Methods: Data of 5,997 subjects in acute stroke trials conducted between 1998 and 2006 from the Virtual International Stroke Trials Archive dataset were partitioned into a derivation cohort (n = 4,051) and a validation cohort (n = 1,946). Global disability was assessed with modified Rankin Scale (mRS). To evaluate the association of day 30 vs day 90 mRS, weighted kappa agreement was computed and then adjusted using multivariable ordinal logistic modeling.
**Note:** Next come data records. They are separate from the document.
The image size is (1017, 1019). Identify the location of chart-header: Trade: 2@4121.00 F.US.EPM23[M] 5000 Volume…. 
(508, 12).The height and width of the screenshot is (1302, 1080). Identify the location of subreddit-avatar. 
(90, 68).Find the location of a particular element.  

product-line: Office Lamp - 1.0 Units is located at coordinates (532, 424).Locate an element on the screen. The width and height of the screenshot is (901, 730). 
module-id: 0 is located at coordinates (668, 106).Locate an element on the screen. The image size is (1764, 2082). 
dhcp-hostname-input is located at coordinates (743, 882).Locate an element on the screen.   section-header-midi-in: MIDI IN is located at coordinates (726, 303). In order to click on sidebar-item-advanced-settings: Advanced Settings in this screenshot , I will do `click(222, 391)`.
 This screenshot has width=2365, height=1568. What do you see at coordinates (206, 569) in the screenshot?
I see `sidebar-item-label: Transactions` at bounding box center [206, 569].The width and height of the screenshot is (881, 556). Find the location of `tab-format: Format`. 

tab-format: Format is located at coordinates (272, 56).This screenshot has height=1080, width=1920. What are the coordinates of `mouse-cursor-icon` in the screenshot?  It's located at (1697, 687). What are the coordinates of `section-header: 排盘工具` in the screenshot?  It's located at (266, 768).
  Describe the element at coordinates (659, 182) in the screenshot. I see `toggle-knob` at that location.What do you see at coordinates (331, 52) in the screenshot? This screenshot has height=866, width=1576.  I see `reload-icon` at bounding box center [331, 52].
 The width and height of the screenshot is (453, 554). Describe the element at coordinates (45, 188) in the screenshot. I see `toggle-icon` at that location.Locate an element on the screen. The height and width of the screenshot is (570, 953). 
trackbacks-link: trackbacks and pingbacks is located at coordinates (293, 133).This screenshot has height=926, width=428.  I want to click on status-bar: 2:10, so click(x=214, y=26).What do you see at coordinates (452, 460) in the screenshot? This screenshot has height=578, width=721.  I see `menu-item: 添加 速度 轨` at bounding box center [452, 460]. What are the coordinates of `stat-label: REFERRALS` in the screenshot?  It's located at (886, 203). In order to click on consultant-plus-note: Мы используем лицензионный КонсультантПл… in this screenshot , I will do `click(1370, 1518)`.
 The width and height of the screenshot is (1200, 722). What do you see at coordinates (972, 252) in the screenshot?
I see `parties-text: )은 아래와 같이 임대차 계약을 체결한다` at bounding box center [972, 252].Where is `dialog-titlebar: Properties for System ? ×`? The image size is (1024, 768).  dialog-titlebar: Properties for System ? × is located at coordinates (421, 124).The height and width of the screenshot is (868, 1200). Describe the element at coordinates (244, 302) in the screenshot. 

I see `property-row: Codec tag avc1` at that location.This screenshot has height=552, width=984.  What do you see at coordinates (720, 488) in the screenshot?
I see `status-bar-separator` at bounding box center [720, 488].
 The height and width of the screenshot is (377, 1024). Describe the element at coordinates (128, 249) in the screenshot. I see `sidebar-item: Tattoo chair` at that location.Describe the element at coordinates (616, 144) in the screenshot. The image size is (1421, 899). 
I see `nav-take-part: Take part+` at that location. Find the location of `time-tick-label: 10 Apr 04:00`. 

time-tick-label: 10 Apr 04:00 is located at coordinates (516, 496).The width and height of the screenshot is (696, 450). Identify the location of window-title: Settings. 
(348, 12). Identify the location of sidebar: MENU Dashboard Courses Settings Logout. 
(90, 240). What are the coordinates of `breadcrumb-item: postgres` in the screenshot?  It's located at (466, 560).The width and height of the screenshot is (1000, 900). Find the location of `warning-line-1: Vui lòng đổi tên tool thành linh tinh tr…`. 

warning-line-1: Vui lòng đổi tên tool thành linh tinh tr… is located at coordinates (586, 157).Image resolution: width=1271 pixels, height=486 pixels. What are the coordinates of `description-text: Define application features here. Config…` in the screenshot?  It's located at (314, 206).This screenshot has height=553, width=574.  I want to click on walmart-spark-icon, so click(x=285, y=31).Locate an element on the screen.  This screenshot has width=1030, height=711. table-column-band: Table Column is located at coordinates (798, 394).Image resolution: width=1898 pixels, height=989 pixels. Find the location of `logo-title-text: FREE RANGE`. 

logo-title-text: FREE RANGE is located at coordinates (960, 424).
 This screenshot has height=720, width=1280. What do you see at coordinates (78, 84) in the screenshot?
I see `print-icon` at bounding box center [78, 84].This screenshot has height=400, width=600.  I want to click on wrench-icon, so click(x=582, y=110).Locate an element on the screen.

Results: Overall, mean age was 67.6 +/- 12.4 years; 2,541 (45.2%) were women. Day 30 mRS score correlated strongly with day 90 (r = 0.87, p < 0.001); weighted kappa agreement was 0.86 (95% confidence interval 0.85-0.87, p < 0.001). In multivariable logistic regression analysis, day 30 mRS was the dominant variable associated with day 90 mRS, accounting for 65.6% of the variance. Nine other baseline variables were associated with outcome, but collectively explained only an additional 1.8% of the variance.
Conclusions: After an index ischemic stroke, global disability status at 1 month reliably estimates final 3-month disability outcomes. One-month disability status alone may be dependable and efficient as an outcome measure in stroke quality improvement programs and select clinical trials.